Kapitel 4

53 13 12
                                    

Es dauerte nicht lange und ich konnte die Seemänner ausmachen. In ihrer Mitte befand sich Alyn, die beim Klang der Hufe stehenblieb und sich umdrehte. Grinsend winkte sie.

Die Seemänner hielten Abstand von den Rössern, insbesondere vor Turrim schienen sie großen Respekt zu haben.

„Ich reit' lieber Wellenpferde", erklärte Argur brummend und die anderen nickten zustimmend. Der Kapitän stützte Mika und zu meinem Erstaunen lief Rosena neben ihnen. Sie lächelte mir kurz zu, als ich ihr die Zügel von Isa in die Hand drückte.

Dann ließ ich sie zurück und wartete darauf, dass Alyn zu mir aufschloss. Sie schien meine neugierigen Blicke auf Rosena zu bemerken. „Es scheint, als wäre der werte Mika regelrecht begeistert von Rosenas Gabe. Im Gegensatz zum Rest der Mannschaft hat er nämlich bemerkt, was sie getan hat. Erstaunlich aufmerksam für jemanden, dessen Kater die Größe eines ausgewachsenen Bullen hat."

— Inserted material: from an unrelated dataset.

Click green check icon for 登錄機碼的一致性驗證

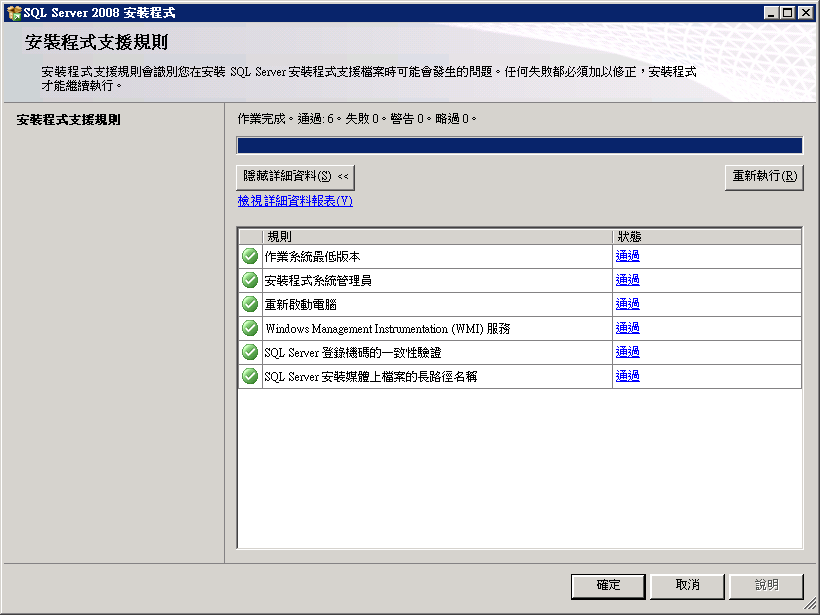pos(250,352)
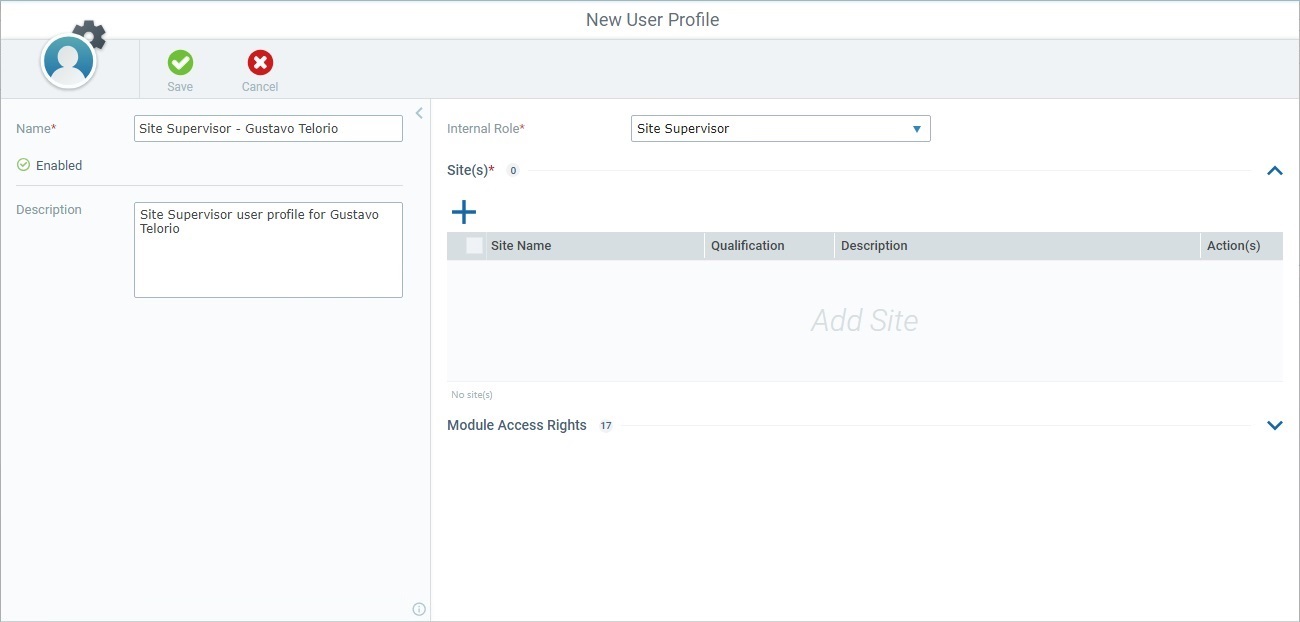Select the Qualification column header
Viewport: 1300px width, 622px height.
coord(748,245)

Das war es in der Tat. „Und der Kapitän?"

Sie warf einen Seitenblick auf den Mann. „Ich weiß nicht. Eigentlich sollte er nichts bemerkt haben, aber ich traue ihm einiges zu."

Aus dem Mund von Alyn klang das sogar fast wie ein Kompliment. Ich nickte, denn auch ich hatte das Gefühl, dass der Kapitän etwas verbarg. Die Frage war jedoch, ob es für uns von Bedeutung sein könnte.

In der Dunkelheit tauchten langsam die Konturen eines großen Schiffes auf. Die Segel an den beiden Masten waren gerefft und es schaukelte sanft in der Strömung des Flusses auf und ab.

„Darf ich vorstellen: Die Wellenkönigin." Der Kapitän stand sichtlich stolz vor seiner Brigg, während Mika nur müde den Kopf hob. Entweder konnte er vor lauter Kopfschmerzen nicht richtig denken oder aber er war keineswegs ein so begeisterter Seefahrer wie sein älterer Bruder.

„Das ist ein schönes Schiff", bemerkte Alyn. „Ich hätte jedoch erwartet, es wäre etwas kleiner."

Der Kapitän runzelte die Stirn. „Wie kommt Ihr denn darauf?"
Sie zuckte mit den Achseln, während sie langsam an das Ende des Kais trat. „Vielleicht weil Ihr noch recht jung seid."

Gespannt wartete ich auf eine Antwort des Kapitäns. Er schien zu wissen, dass Alyn diese in ihrer Aussage implizierte Frage nicht ohne Hintergedanken gestellt hatte. Er zögerte und legte den Kopf schräg, während er die Herzogstochter mit seinen grauen Augen taxierte.

Dann verzog sich sein Mund zu einem Lächeln. „Ich habe es von meinem Vater geerbt, der leider viel zu früh gestorben ist."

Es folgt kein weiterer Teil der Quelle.